Participants engaged with five interconnected themes: Digital Advisory Services (DAS), intersection of gender and DAS, impact evaluation methods for sustainable agricultural practices and DAS, geospatial technologies for tracking technology adoption, and artificial intelligence (AI) and machine learning (ML). Sessions blended lectures with hands-on exercises, demonstrations, and interactive discussions, promoting both conceptual understanding and practical application.
The theme on Digital Advisory Services explored scalable delivery models, self-service, agent-based, and hybrid, focusing on how DAS can fill information gaps for smallholders, especially where conventional extension services fall short. Participants worked with mobile platforms that deliver tailored farm-level recommendations and learned about real-time decision support systems built on GPS and agroecological data.
The gender and social norms theme examined the structural and socio-cultural barriers that restrict women's and youth’s access to digital tools. Strategies for inclusive design, digital literacy programming, and the use of gender-disaggregated data in project monitoring were emphasized. Participants were encouraged to integrate these considerations into their ongoing work to ensure equitable outcomes from digital innovations.
Impact evaluation was a major component, with sessions covering randomized controlled trials (RCTs), quasi-experimental methods, and non-experimental frameworks such as Theory of Change. Participants learned how to design evaluations that measure causal impacts of DAS interventions across diverse farming contexts. The integration of behavioral insights and spillover analysis was highlighted as a way to track long-term changes in farmer behavior and knowledge sharing across communities.
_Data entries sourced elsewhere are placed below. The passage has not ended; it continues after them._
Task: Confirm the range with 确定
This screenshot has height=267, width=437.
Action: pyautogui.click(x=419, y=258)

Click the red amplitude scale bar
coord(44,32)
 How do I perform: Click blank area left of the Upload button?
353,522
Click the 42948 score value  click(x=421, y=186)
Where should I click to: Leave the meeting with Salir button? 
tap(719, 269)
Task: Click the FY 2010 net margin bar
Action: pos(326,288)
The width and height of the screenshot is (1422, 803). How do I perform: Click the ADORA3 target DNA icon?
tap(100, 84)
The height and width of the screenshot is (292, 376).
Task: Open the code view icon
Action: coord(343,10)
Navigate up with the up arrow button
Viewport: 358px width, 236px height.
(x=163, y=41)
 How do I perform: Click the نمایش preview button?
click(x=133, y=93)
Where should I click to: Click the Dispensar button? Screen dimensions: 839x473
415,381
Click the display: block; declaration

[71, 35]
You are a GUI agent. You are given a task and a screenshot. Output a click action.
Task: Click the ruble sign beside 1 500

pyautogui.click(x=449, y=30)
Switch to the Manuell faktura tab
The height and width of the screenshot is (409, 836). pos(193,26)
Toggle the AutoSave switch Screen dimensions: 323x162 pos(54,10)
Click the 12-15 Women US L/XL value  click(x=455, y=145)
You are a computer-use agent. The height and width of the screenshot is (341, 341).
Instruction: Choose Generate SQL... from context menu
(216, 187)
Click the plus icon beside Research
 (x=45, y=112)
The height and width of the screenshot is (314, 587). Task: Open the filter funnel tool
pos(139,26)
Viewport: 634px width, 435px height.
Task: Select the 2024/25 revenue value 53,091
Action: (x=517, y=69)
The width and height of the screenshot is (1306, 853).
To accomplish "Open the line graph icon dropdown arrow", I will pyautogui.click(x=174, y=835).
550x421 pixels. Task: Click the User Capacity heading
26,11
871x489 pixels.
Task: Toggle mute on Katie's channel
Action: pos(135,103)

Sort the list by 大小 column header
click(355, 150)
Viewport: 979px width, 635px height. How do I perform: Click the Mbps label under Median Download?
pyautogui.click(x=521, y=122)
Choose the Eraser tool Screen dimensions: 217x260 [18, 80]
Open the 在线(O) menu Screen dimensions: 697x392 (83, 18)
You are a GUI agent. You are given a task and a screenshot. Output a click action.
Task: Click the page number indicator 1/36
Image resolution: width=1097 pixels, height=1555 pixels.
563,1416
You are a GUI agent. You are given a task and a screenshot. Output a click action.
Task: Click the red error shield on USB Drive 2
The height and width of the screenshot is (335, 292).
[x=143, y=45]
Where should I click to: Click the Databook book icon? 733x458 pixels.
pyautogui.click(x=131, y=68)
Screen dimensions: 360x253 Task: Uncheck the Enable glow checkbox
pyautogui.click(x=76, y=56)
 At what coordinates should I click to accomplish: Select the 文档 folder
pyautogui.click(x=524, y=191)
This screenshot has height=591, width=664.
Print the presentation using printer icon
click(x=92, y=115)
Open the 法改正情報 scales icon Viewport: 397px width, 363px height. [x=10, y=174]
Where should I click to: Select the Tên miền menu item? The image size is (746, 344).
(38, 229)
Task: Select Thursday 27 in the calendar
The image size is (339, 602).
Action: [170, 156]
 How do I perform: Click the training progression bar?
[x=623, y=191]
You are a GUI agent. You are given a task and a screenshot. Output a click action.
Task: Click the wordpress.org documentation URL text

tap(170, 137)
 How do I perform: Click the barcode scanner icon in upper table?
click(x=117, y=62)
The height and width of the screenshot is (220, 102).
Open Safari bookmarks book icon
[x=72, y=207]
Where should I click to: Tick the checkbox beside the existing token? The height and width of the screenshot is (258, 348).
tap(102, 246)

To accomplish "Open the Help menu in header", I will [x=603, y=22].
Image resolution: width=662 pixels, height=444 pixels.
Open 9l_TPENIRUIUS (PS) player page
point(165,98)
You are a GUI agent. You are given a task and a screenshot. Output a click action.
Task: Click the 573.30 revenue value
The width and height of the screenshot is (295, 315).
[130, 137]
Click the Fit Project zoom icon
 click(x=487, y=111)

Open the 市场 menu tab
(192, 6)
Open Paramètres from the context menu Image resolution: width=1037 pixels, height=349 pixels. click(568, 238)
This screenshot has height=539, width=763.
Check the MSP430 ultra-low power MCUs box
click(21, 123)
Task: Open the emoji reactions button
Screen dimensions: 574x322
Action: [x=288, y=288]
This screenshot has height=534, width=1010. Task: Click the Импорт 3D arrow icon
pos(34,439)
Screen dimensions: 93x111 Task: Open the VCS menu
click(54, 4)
Geospatial technologies such as remote sensing and GIS were introduced through tools like QGIS, KoBo Toolbox, and Google Earth Engine. These sessions focused on mapping land use, monitoring sustainable agricultural practice adoption, and using satellite imagery to assess environmental change over time. Participants learned how spatial data can support evidence-based decision-making and targeted intervention planning.
The final theme showcased the role of AI and ML in agricultural research and advisory service personalization. Participants were introduced to practical model development using Python, R, Stata, and Google Colab, exploring how predictive analytics, natural language processing, and real-time data integration can enhance the effectiveness of DAS.